From pharmacomechanical coupling to G‐proteins and myosin phosphatase

Abstract

A brief summary of recent studies of pharmacomechanical coupling is presented, with emphasis on the role of GTP‐binding proteins and Ca²⁺‐independent regulation of contraction (Ca²⁺‐sensitization/desensitization) through regulatory myosin light chain (MLC₂₀) phosphorylation and dephosphorylation. Pharmacomechanical regulation of cytosolic [Ca²⁺] is largely, though not solely, controlled by the phosphatidylinositol cascade and Ca²⁺‐pumps of the plasma membrane and the sarcoplasmic reticulum. The monomeric GTPase, RhoA, is a major upstream component of Ca²⁺‐sensitization. Its crystal structure and apparently obligatory translocation to the plasma membrane for activation of its downstream effectors are described. Inhibition of RhoA activity by a membrane‐permeant ADP‐ribosylating bacterial exoenzyme, DC3B, causes severe depression of the tonic component of agonist‐induced contraction, suggesting that this component is largely due to Ca²⁺‐sensitization. A relatively specific inhibitor (Y27632) of Rho‐kinase, a downstream effector of Ca²⁺‐sensitization (Uehata et al 1997), also inhibits oxytocin‐induced Ca²⁺‐sensitization of myometrium.

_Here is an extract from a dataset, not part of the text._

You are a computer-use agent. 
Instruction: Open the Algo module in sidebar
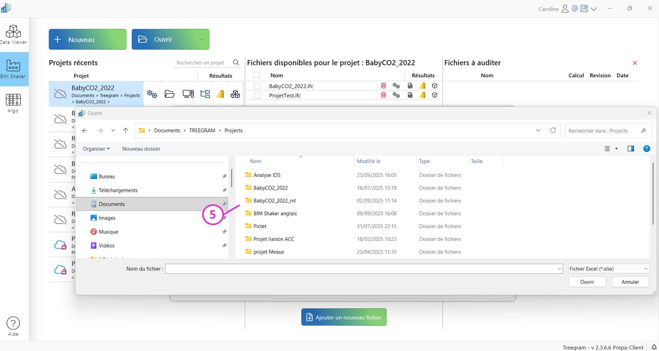(x=13, y=103)
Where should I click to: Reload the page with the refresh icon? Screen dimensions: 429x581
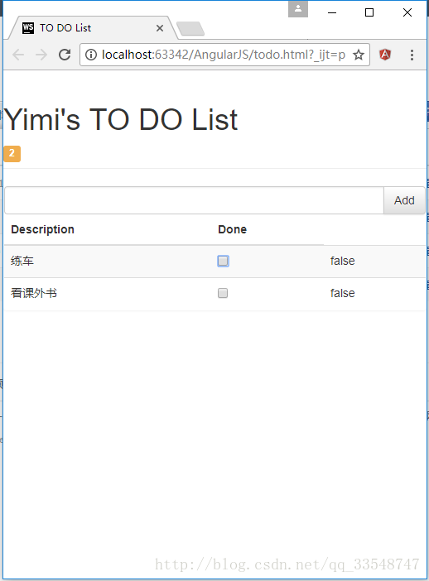tap(65, 55)
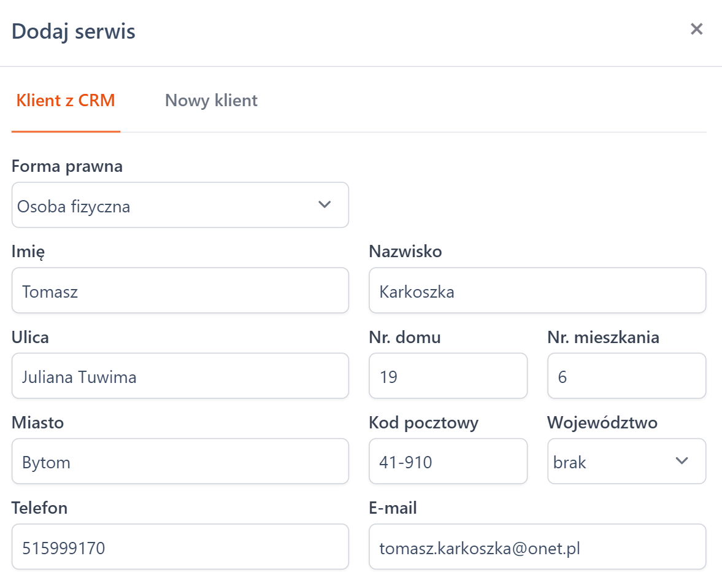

The major mechanism of physiological, G‐protein‐coupled Ca²⁺‐sensitization is through inhibition of smooth muscle myosin phosphatase (SMPP‐1M), whereas conventional or novel protein kinase Cs play very little or no role in this process. Mechanisms of Ca²⁺‐desensitization include inhibition of myosin light chain kinase and activation of SMPP‐1M. Activation of SMPP‐1M in phasic smooth muscle can be attributed, at least in part, to the synergistic phosphatase activating activities of a cyclic nucleotide‐dependent kinase and its major substrate, telokin.